What is Catatonic Schizophrenia?
When you talk of catatonic, it is a term used to refer to a set of symptoms a patient is likely to develop when they suffer from schizophrenia. A patient having catatonic schizophrenia may show little moves when prompted to do so or they do not respond to instructions. 1,2,3,4
In extreme cases, the individual may show symptoms like motor activity, which are considered peculiar or excessive. For example, a patient may mimic sounds something known as echolalis or mimic movements, also referred to as echopraxia. If a patient is showing motor activities like these, it is called catatonic excitement.
Catatonia happens in some individuals who have schizophrenia and the symptoms may involve flipping between under-activity and hyperactivity. The risk factors for this condition may be same as those for generalized schizophrenia. A number of treatments exist for catatonic schizophrenia and a doctor will be able to identify the right treatment option to take.
It is not known what causes catatonic schizophrenia, however, researchers hold the view that some forms of schizophrenia may be caused by brain dysfunction. However, it is not known why the dysfunction in brain occurs but it may be as a result of genetic as well as environmental triggers like stress.
An imbalance in dopamine, which is a neurotransmitter responsible for the regulation of movement and emotional responses in individuals may be involved. Researchers believe that the imbalance in dopamine may arise due to gene related problems. Other researchers say that serotonin, another neurotransmitter may also be involved in the case of catatonic schizophrenia.1,2,3,4
It is rare to find cases of catatonic schizophrenia, however, the catatonic states can be seen in some other forms of mental illnesses other than schizophrenia, for example in neurodevelopmental disorders, depressive disorders, and psychotic bipolar.
Individual having catatonic schizophrenia may be show signs like flipping between excessive and reduced motor activity. The clinical features inherent in people having catatonia may include the following:
- A person being in a stupor. This means that the patient may not be responsive to their environment or they show little or no activity or movement. When they are moved, they will tend to maintain same position and may remain immobile, something known as waxy flexibility.
- An individual will engage in excessive movement without any purpose or cause.
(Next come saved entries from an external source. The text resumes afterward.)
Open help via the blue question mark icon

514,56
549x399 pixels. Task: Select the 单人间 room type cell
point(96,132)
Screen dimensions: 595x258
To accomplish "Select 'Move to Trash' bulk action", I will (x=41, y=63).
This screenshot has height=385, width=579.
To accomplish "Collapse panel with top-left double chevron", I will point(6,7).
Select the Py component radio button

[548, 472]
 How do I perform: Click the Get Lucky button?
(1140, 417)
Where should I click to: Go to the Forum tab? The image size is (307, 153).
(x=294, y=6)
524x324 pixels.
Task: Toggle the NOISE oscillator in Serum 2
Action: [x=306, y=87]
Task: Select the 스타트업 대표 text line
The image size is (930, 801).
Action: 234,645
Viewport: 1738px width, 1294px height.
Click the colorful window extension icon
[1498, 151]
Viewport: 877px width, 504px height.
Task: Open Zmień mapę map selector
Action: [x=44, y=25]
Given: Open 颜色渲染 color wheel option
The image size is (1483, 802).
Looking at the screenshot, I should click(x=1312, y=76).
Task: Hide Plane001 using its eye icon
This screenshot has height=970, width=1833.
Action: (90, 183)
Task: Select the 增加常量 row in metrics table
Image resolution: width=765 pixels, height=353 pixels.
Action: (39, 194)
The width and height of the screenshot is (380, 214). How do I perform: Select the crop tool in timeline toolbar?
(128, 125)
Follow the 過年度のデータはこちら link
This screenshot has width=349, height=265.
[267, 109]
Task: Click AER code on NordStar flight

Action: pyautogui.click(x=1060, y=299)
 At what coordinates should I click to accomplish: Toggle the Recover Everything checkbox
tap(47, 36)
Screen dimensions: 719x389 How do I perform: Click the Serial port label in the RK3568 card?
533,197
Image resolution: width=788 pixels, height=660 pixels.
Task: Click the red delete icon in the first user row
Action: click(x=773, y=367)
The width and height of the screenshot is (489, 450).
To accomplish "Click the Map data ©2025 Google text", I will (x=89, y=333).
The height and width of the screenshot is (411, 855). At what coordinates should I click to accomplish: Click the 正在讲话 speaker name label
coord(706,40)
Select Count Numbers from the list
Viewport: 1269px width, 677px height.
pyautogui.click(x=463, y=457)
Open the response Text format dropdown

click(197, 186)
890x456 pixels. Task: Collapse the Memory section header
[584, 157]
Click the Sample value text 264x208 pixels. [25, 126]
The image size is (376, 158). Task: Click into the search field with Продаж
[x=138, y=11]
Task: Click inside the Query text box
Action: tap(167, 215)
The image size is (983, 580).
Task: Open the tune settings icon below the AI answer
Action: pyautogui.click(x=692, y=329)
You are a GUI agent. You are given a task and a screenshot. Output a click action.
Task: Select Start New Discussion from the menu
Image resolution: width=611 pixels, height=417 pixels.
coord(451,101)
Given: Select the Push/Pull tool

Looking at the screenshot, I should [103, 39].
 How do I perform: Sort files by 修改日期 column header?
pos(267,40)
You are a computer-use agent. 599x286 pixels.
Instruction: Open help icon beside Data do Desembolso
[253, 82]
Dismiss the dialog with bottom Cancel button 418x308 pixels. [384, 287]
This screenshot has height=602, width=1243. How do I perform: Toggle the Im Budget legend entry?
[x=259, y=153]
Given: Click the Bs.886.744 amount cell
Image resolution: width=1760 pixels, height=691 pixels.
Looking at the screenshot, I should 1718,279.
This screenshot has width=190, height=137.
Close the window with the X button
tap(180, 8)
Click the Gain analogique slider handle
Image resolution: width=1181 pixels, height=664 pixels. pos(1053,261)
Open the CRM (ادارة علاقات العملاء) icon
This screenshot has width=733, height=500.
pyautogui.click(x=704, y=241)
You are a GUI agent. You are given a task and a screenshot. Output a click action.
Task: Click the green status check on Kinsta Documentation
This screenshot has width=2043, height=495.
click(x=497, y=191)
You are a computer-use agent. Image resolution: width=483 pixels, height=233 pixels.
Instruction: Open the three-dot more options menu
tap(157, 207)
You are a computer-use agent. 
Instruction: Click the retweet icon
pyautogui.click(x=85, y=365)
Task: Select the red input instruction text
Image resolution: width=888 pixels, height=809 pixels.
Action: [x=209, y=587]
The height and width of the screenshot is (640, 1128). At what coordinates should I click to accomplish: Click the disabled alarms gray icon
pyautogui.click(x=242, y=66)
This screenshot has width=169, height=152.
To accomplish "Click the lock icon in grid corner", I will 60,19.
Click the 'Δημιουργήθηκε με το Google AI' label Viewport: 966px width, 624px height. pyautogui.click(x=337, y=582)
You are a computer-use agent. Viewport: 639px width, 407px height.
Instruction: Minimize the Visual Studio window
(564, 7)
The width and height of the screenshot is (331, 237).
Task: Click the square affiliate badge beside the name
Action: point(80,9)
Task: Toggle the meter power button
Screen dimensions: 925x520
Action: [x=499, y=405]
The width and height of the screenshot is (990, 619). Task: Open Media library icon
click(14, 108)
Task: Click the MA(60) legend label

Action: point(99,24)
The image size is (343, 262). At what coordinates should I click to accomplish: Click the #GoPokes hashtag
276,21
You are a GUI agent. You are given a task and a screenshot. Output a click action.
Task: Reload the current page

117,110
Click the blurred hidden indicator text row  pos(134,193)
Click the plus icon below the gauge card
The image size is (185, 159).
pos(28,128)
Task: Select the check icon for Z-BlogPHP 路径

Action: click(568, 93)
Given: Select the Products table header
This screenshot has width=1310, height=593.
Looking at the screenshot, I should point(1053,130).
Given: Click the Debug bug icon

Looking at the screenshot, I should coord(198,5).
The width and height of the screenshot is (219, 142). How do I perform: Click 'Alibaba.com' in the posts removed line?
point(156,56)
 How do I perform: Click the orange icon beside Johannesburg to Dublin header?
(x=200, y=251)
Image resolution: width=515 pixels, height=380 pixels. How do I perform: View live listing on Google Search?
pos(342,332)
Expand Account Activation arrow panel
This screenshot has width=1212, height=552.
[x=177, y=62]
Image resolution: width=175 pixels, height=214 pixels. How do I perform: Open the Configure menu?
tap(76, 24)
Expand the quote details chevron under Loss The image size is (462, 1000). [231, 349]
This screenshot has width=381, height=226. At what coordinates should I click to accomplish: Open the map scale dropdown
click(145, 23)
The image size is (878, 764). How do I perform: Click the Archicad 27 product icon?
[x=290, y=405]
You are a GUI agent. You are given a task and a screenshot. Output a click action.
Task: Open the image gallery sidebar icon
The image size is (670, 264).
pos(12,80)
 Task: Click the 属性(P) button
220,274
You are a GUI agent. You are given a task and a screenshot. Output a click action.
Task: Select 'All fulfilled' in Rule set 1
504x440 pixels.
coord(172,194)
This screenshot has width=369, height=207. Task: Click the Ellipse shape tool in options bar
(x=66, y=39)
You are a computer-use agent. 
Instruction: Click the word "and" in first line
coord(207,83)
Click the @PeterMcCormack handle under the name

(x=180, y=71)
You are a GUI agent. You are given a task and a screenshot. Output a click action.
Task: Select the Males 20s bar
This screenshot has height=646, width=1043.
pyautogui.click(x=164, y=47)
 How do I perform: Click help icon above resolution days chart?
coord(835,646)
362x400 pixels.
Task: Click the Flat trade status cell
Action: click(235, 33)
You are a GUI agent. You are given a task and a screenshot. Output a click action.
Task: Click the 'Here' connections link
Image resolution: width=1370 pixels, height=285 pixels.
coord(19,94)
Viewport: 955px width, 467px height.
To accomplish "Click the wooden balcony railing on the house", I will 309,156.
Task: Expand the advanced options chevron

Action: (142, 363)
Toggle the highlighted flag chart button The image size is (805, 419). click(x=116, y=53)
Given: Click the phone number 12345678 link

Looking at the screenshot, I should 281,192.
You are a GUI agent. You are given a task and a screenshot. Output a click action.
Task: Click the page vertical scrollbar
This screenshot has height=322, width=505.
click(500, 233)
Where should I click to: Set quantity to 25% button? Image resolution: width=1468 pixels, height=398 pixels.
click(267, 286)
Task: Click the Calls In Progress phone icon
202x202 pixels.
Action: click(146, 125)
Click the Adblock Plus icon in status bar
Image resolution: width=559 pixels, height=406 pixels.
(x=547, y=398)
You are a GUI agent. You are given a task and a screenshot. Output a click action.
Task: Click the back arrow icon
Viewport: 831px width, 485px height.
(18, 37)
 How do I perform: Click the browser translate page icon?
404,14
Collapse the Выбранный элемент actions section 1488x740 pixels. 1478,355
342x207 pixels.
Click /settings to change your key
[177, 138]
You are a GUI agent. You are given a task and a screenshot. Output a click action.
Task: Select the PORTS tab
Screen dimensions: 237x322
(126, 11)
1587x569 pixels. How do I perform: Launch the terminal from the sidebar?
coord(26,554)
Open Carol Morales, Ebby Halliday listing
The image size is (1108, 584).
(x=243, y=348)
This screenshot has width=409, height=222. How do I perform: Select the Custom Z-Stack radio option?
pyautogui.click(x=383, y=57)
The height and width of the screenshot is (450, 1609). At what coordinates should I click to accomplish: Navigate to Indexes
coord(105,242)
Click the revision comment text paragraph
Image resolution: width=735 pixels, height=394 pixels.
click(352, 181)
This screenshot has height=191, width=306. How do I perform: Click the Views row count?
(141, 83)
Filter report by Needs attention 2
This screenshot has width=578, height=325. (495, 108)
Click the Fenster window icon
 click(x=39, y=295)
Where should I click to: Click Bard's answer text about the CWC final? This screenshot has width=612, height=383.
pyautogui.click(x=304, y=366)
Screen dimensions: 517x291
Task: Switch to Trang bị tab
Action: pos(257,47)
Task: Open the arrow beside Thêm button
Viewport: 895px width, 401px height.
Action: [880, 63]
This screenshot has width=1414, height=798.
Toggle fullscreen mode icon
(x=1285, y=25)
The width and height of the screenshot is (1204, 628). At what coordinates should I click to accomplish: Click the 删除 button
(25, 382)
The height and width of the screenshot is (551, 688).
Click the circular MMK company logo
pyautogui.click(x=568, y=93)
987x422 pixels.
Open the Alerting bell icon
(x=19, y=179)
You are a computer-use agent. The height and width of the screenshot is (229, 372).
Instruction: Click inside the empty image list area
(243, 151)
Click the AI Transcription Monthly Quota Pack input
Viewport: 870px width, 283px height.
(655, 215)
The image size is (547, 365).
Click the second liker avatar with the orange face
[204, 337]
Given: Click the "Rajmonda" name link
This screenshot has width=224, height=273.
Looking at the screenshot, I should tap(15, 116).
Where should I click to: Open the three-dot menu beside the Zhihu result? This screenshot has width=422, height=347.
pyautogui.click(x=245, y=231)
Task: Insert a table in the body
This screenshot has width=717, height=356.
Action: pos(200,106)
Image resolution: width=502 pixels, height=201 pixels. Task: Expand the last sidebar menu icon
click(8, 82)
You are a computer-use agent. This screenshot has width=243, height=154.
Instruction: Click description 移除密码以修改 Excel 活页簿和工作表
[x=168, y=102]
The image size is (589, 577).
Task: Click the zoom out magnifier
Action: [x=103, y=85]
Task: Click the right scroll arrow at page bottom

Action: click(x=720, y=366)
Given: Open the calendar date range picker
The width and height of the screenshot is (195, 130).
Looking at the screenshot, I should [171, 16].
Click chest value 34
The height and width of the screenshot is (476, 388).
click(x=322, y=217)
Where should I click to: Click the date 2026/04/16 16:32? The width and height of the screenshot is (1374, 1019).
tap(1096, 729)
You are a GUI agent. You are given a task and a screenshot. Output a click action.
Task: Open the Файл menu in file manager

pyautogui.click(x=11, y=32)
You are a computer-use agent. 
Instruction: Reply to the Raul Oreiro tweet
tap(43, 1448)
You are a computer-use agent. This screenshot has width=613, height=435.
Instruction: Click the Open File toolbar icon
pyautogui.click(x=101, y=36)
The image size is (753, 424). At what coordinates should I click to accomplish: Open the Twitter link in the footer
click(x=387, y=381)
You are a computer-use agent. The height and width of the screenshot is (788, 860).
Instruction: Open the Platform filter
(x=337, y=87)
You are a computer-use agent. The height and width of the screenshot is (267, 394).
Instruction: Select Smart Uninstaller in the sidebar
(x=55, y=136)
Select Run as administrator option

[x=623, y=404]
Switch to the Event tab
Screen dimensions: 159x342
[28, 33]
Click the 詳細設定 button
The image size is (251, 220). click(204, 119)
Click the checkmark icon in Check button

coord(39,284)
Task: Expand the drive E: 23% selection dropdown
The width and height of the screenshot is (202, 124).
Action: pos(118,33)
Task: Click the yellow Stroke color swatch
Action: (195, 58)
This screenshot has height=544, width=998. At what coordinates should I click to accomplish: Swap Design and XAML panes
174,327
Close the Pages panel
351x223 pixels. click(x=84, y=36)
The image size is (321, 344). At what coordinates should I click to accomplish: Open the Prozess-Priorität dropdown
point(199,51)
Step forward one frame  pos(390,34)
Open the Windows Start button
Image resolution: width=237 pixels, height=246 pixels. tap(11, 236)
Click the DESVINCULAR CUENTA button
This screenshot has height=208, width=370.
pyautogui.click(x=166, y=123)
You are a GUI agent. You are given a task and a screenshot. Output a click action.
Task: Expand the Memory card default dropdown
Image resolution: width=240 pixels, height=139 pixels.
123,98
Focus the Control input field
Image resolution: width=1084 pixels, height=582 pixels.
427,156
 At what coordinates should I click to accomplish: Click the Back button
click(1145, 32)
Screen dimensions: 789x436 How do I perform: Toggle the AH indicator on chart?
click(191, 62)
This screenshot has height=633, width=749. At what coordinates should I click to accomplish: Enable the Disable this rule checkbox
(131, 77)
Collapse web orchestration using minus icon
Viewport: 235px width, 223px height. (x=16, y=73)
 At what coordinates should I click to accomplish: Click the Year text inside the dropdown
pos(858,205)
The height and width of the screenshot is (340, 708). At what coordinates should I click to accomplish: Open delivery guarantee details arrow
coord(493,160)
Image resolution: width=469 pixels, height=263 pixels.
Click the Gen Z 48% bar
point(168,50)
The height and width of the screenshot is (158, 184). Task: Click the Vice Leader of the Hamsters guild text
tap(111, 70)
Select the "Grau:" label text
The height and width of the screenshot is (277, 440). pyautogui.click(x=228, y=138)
The patient may have the excessive movements with no reaction to something external.
- A person tends to resist any form of instruction or an attempt to move them. They may refuse or are unable to speak, something referred to as mutism.
- A patient with catatonic schizophrenia may take a bizarre or an inappropriate posture or stance, willingly. They may also show peculiar movements, mannerisms, and pronounced grimacing.
- An individual will senselessly repeat words that have been spoken to him or her, a condition known as echolalia. The patient may involuntarily imitate movements of other people, a condition known as echopraxia.
- The patient may have agitation with no known reason.
For an individual to be diagnosed with catatonic schizophrenia, they need to exhibit at least one of the above clinical features in addition to meeting some other schizophrenia clinical presentations.1,2,3
A person having catatonic schizophrenia may also show general schizophrenia symptoms including:
- Delusions– where the patient tends to believe that they are being persecuted. The patient may also think that they possess extraordinary gifts or powers.
- Hallucinations – the patient may be hearing voices, also known as auditory hallucination. However, the hallucinations may also include visual aspects where the patients sees things that are not there. There may be hallucinations that involve other sensory system.
- Avolition– this is lack of motivation and a patient may lose their drive and give up on their everyday activities, for example, cooking and washing.
- Thought disorder– you may find that a person is jumping from one subject in one moment and goes to another subject in the next moment when they speak. The speech of the person may be impossible to understand or it may be muddled.
- Social withdrawal– patients with schizophrenia who withdraw from social life may be thinking that someone is going to harm them.
- Poor expression of emotions– the patient may not respond to sad or happy events and at times, they may react inappropriately.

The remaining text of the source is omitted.